I Boy Scout americani pongono fine al divieto di ricoprire il ruolo di leader imposto ai gay. Una decisione storica nata a seguito delle numerose pressioni ricevute dall’organizzazione per eliminare la forma di discriminazione nei confronti degli omosessuali.

I Boy Scout d’America hanno aperto un dibattito che ha coinvolto i vari gruppi, giungendo alla decisione definitiva nelle scorse ore. Decisione destinata a influenzare un gran numero di americani. I Boy Scout negli USA contano infatti ben 2,7 milioni di giovani iscritti e oltre un milione di volontari adulti. Solo nel 2013 il movimento ha permesso l’iscrizione ai giovani omosessuali, esclusi però dal ruolo di leader.
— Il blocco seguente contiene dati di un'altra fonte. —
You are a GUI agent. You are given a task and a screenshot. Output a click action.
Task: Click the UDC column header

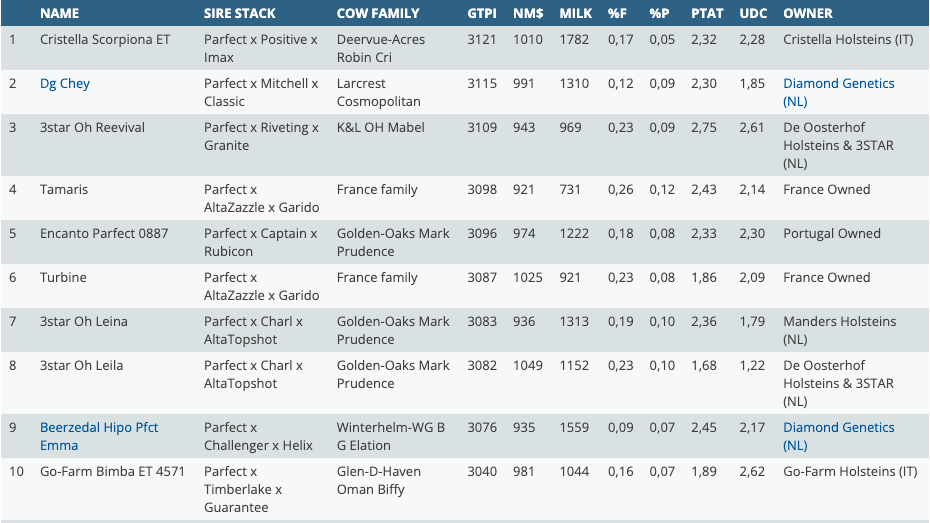coord(752,14)
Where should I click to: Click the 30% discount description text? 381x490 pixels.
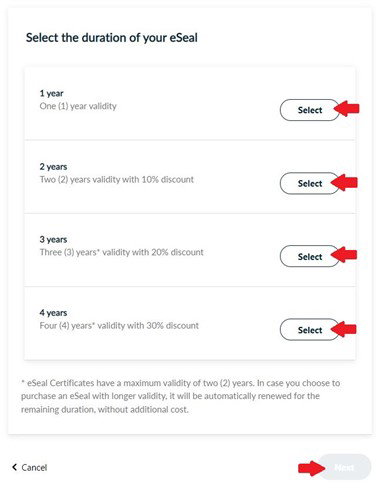click(x=119, y=326)
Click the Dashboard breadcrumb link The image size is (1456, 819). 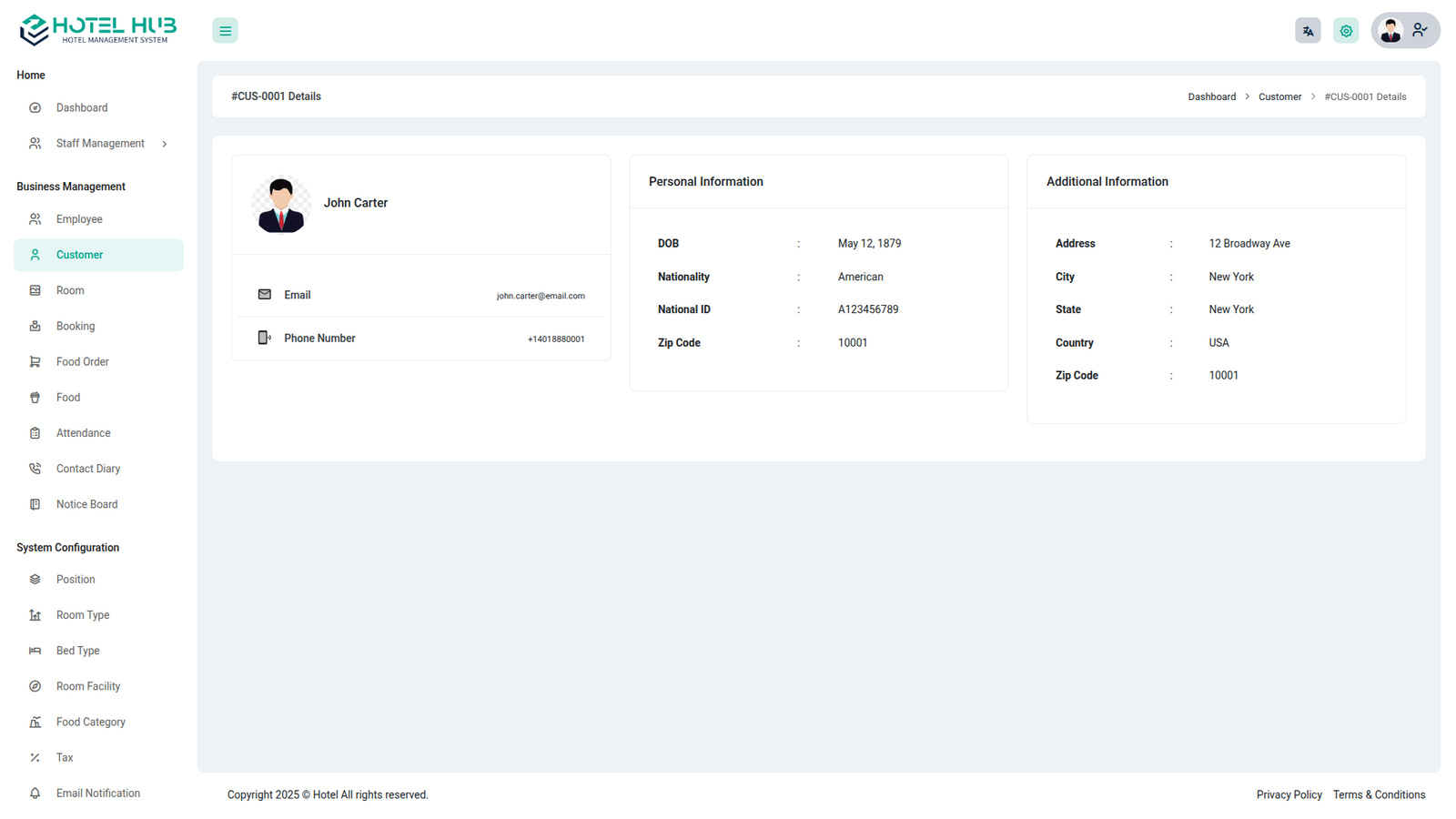tap(1211, 97)
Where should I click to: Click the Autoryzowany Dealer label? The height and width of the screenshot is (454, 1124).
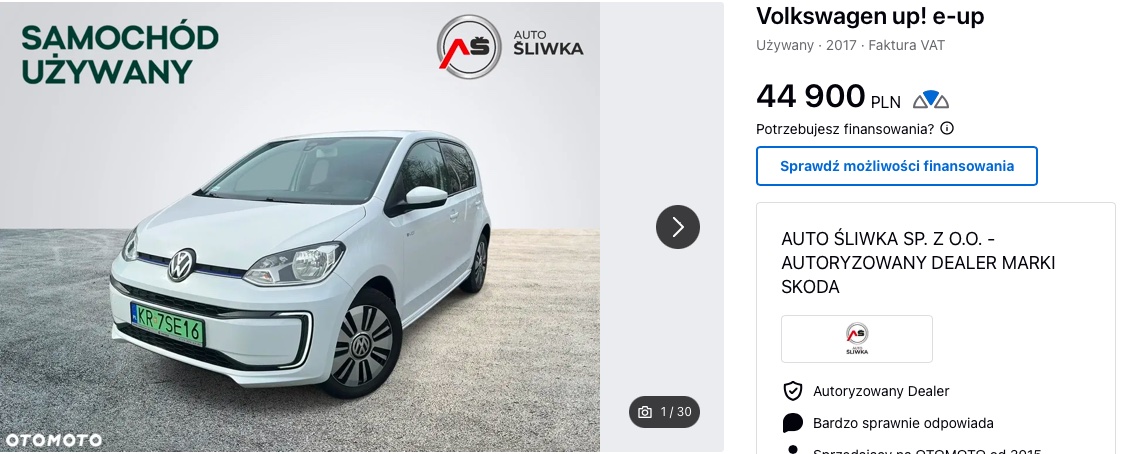(881, 392)
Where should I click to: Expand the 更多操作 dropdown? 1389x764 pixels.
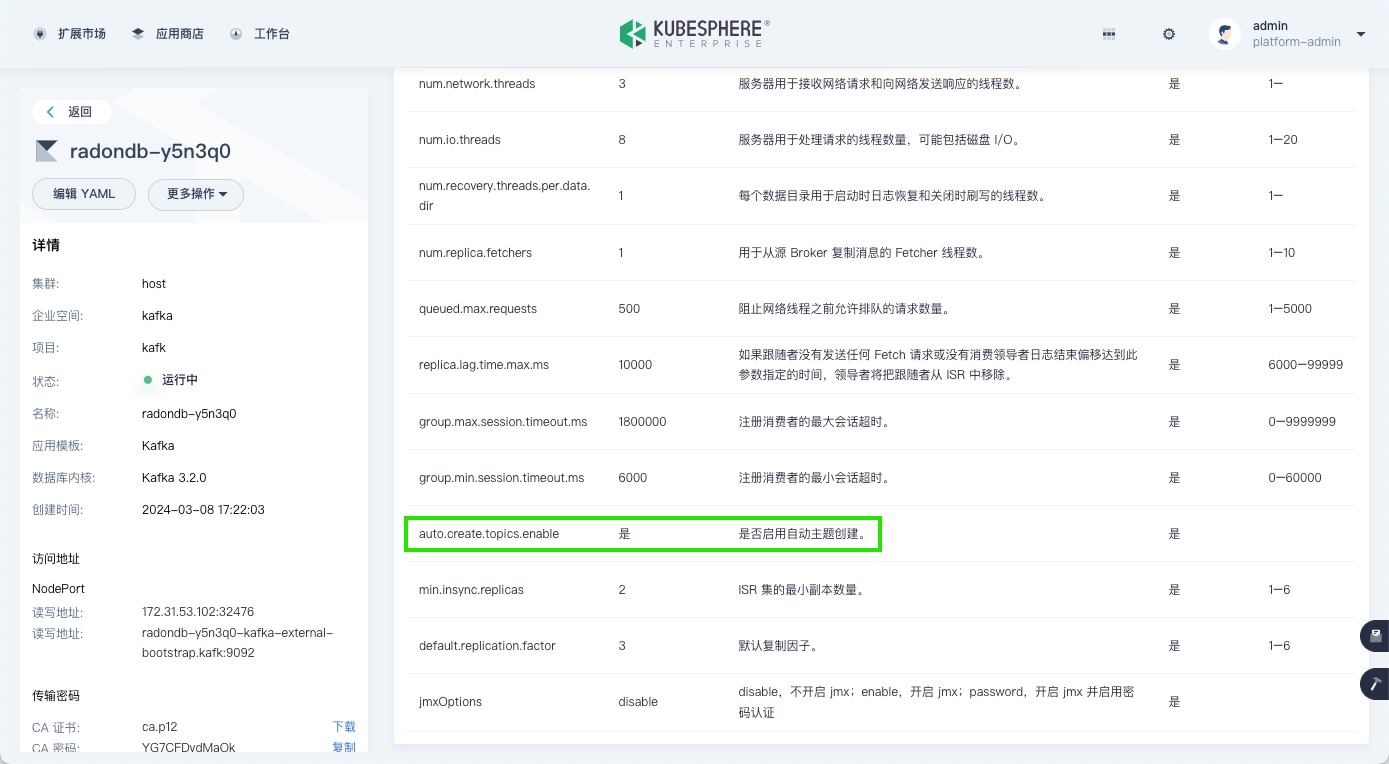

La decisione di porre fine al divieto di capi scout gay è giunta dalla direzione centrale del movimento lunedì. I membri della commissione hanno approvato una mozione che vieta ai gruppi dei singoli stati americani di escludere dal ruolo di leader gli omosessuali e di non assumerli come dipendenti. La risoluzione è passata con 45 voti favorevoli e 12 voti contrari.
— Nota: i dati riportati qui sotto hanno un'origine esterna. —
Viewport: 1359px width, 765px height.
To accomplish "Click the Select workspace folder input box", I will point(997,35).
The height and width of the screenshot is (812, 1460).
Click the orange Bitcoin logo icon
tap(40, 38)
In una nota, i Boy Scout d’America fanno sapere che le organizzazioni d’ora in avanti non potranno più usare l’orientamento sessuale come criterio per scegliere i capi. L’organizzazione ci tiene però a precisare che ogni gruppo sarà libero di scegliere il leader che più rispecchia i valori della comunità locale:

Questo cambiamento permetterà ai membri degli Scout e ai genitori di selezionare i leader che meglio incontrano le necessità delle loro famiglie. Questo cambiamento rispetta inoltre il diritto delle organizzazioni religiose all’interno del movimento di scegliere leader adulti con credenze affini.

Capi Boy Scout gay: polemiche da gruppi religiosi e comunità LGBT

La decisione di porre fine al divieto di eleggere capi gay nei Boy Scout non ha riscosso il favore di molti gruppi religiosi ma non è stata particolarmente gradita neanche dalla comunità LGBT americana, perché di fatto lascia ai gruppi religiosi la facoltà di escludere gli omosessuali. Come fa notare Chad Griffin, presidente della Human Rights Campaign:

Includere un’eccezione per i gruppi sponsorizzati dalle organizzazioni religiose diminuisce la portata storica della decisione dei Boy Scout. Le discriminazioni non dovrebbero mai essere permesse.